1_img124418090940India has reportedly stopped working with Russia on the long-troubled Fifth Generation Fighter Aircraft program, or FGFA, a shared effort that was supposed to produce an improved variant of the equally vexing Su-57 stealth fighter. Though hardly surprising, with years of reports that the Indian government has become increasingly disappointed in the project’s progress and the aircraft’s capabilities, the decision could have significant ramifications for both countries.

On April 20, 2018, Jane’s 360 reported that the Indian Air Force had put FGFA program on indefinite hold, citing unnamed official sources. India’s National Security Adviser Ajit Doval and Defense Secretary Sanjay Mitra had reportedly told visiting Russian officials of the decision in February 2018. Similar reports also appeared in domestic Indian outlets.
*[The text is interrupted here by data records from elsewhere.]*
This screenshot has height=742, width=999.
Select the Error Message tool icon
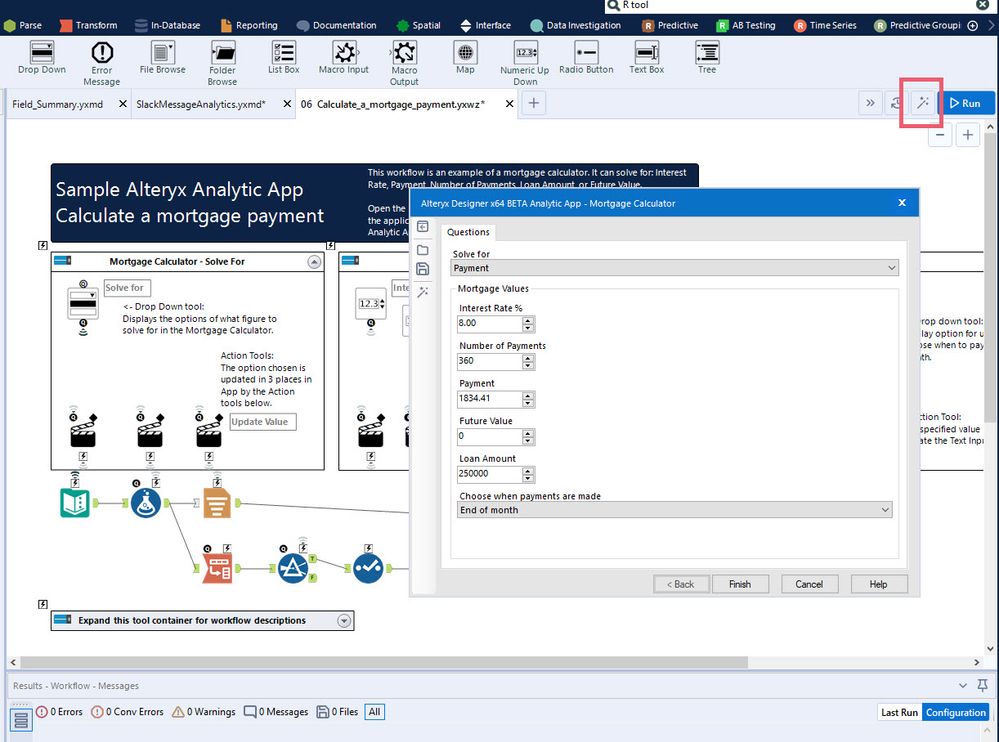click(x=102, y=54)
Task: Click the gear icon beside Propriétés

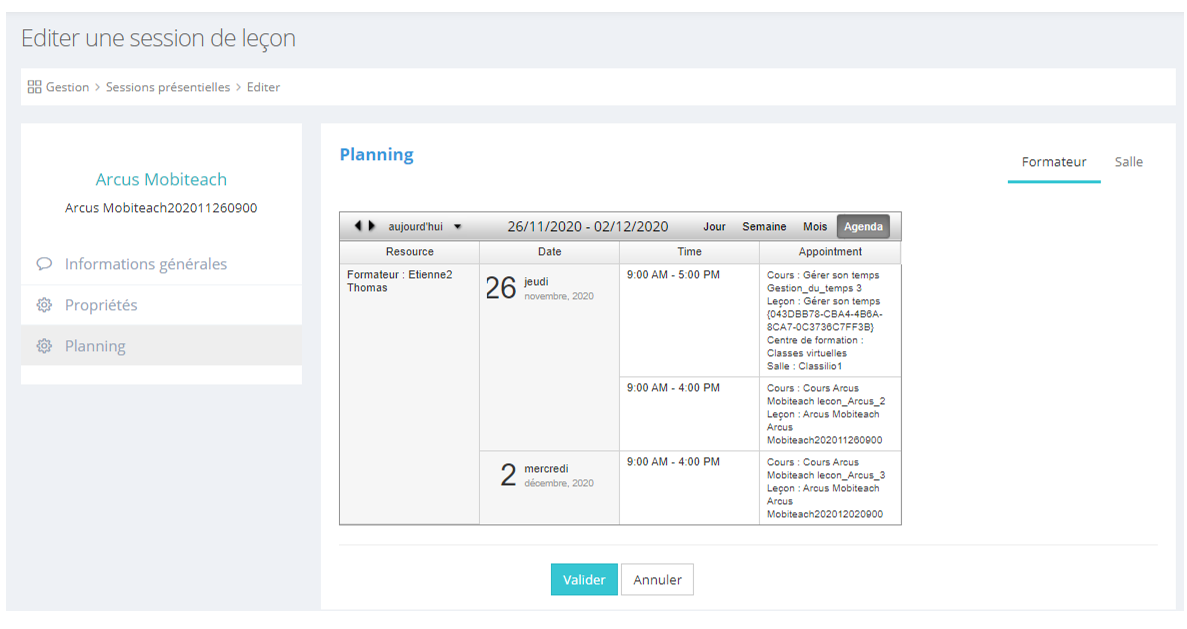Action: click(x=44, y=305)
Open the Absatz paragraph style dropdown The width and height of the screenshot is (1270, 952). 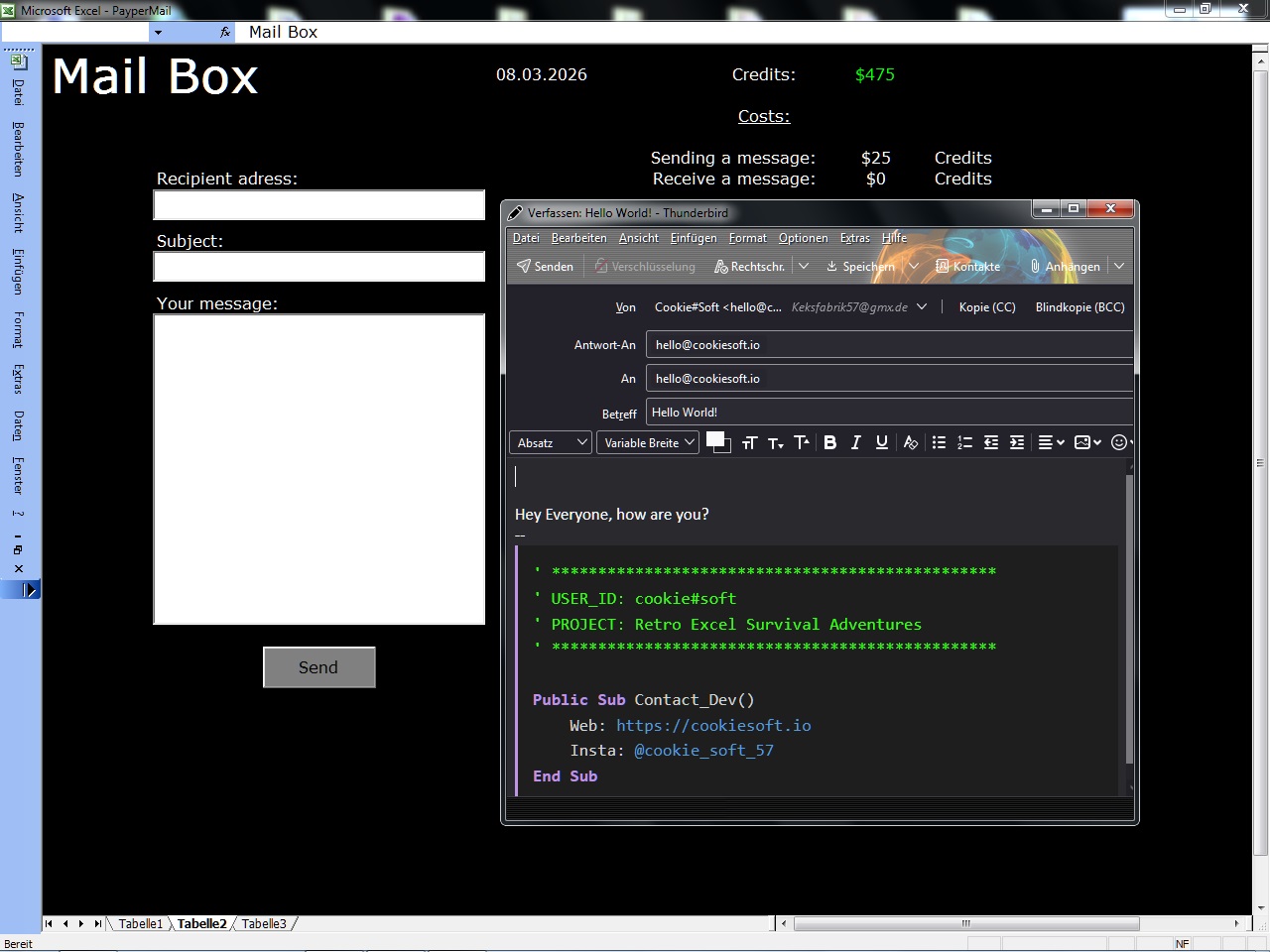pos(551,443)
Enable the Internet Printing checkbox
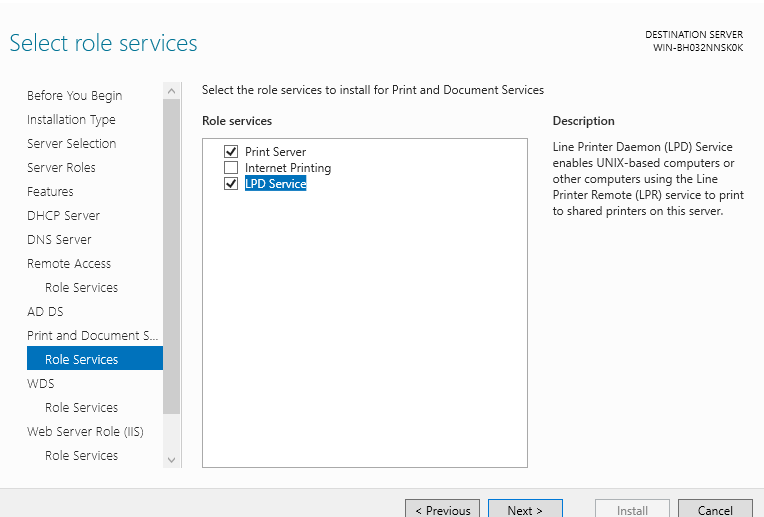Image resolution: width=764 pixels, height=517 pixels. (231, 168)
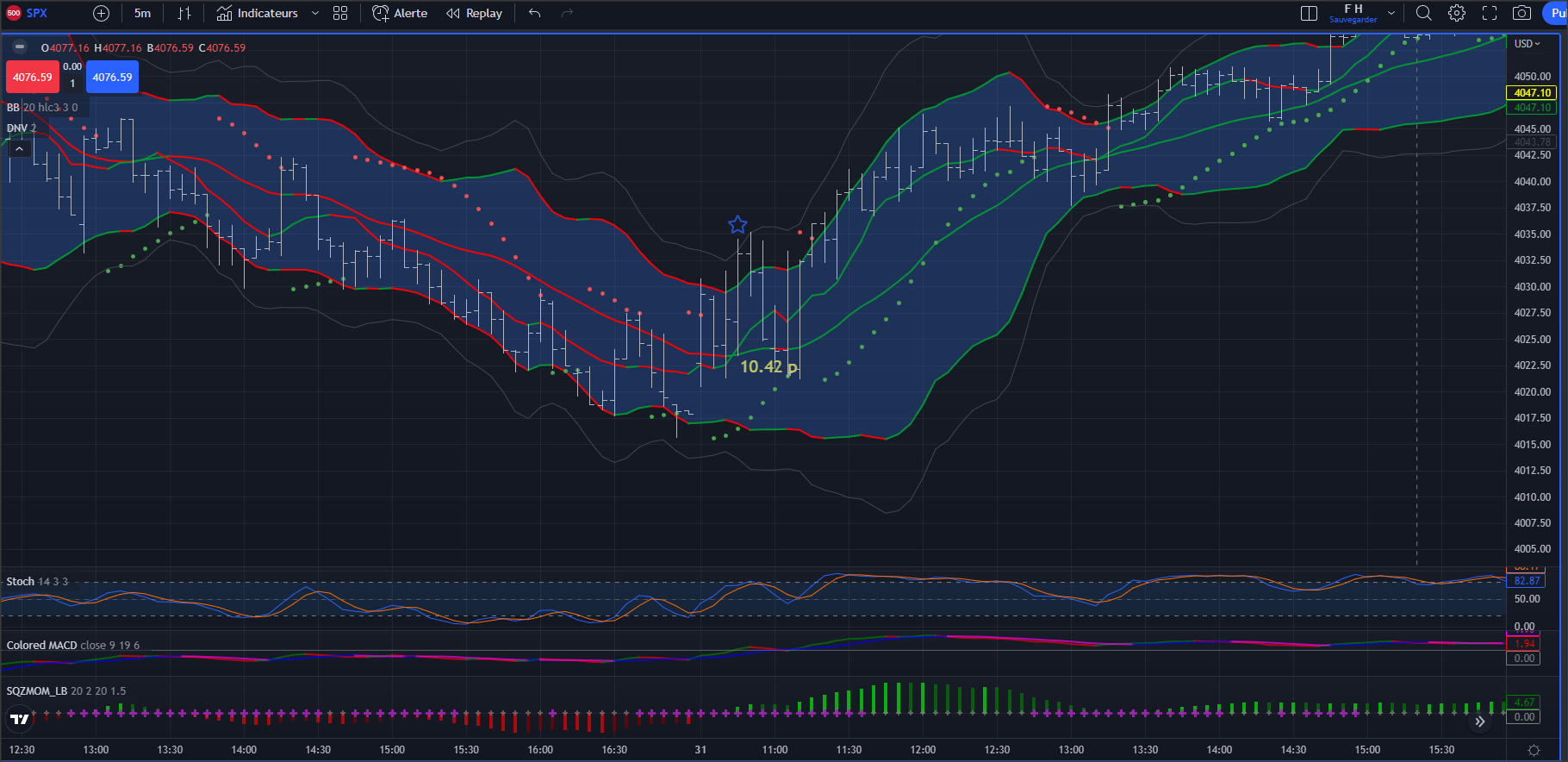Collapse the indicator legend using the up chevron
1568x762 pixels.
click(x=19, y=148)
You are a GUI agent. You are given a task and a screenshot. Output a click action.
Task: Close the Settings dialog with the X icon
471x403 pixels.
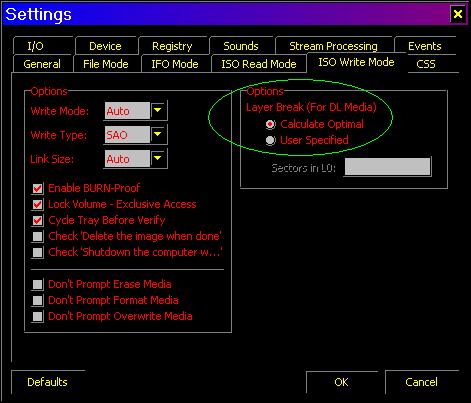pyautogui.click(x=458, y=14)
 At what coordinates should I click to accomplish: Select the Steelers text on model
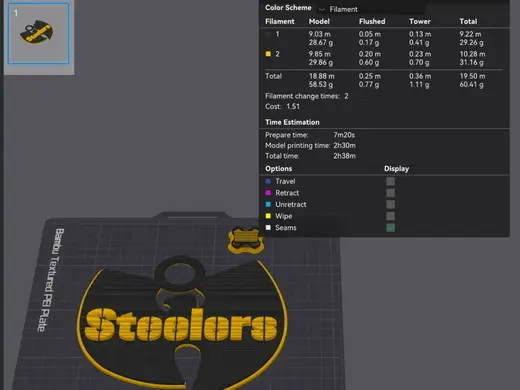coord(181,324)
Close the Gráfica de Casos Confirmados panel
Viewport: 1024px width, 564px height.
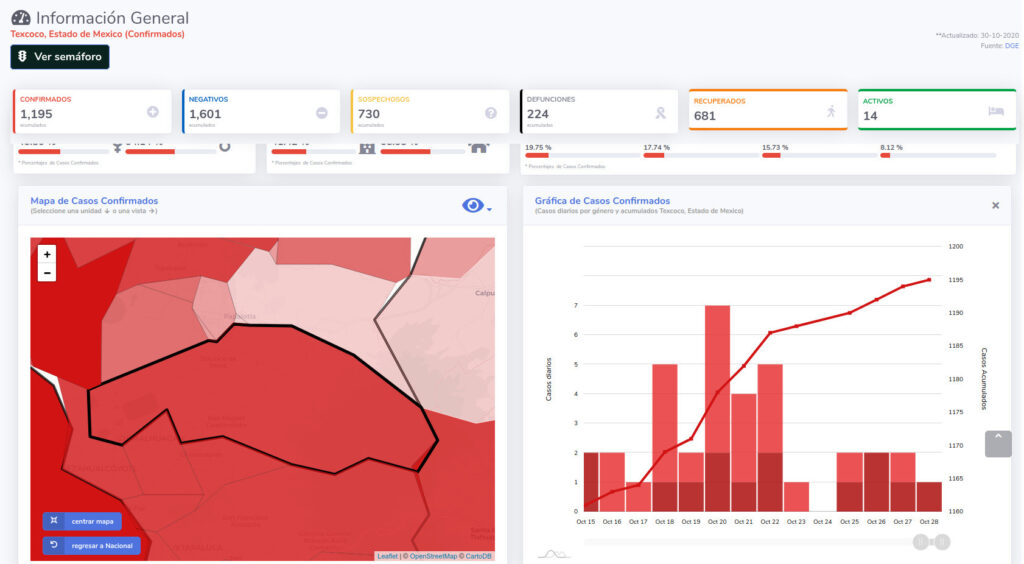coord(995,205)
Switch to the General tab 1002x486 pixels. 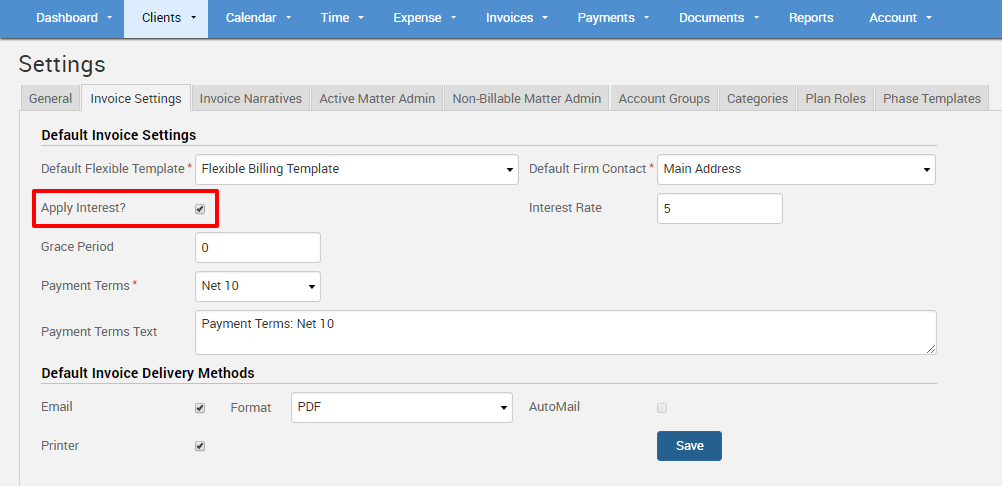pyautogui.click(x=50, y=98)
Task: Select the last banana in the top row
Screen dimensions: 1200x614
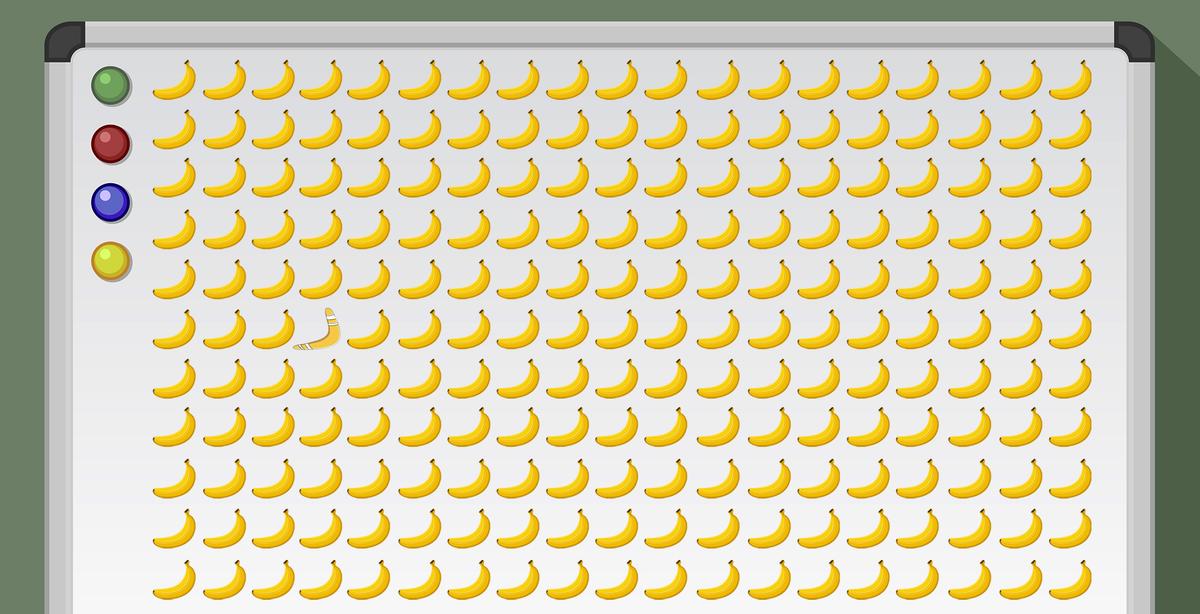Action: click(1070, 80)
Officials from India and Russia have not offered any official statement to confirm the program has come to an end and Indian officials have reportedly indicated that they might be willing to revisit the project in the future. This bureaucratic maneuvering may allow both sides to avoid having to acknowledge that the effort has collapsed, which is messaging Russia would be especially sensitive to.

Regardless, it appears the FGFA project is effectively dead following more than a decade of negotiations, delays, and struggles with the Su-57. Also known as the T-50 or the PAK FA, that stealth fighter was supposed to serve as the basis for the Indian jet.

In principle, this made good sense, as India would be able to save time and money by starting with an established design. Fifth generation fighter jet programs have proven to be extremely complex, costly, and time-consuming affairs, and sharing the burden was supposed to offer a win-win situation for both parties. The two countries expected the multi-billion dollar partnership between India’s state-run Hindustan Aeronautics Limited (HAL) and Russia’s Sukhoi would lead to a production order of more than 100 FGFAs, with much of the actual manufacturing occurring in India.

According to the report from India’s Business Standard, the Su-57’s actual low-observable characteristics were among the biggest issues. The War Zone’s own Tyler Rogoway has long called these features into question himself, writing:

“A jet’s fan face produces a massive radar signature. Modern high-performance stealthy aircraft designs use ‘S’ shaped ducts to hide their engines from most or all line of sight aspects, with radar return scrambling baffles being built under the duct surface scrambling returns even more. Some aircraft, like the Super Hornet, use a slotted baffle that covers the fan faces of their engine, which are hidden only partially by the aircraft’s duct shape. This measure reduces the aircraft’s frontal radar signature, but it is less effective than an s shaped duct and may impact certain aspects of engine performance. Many other features on the T-50 also put a high level of low observability in doubt.”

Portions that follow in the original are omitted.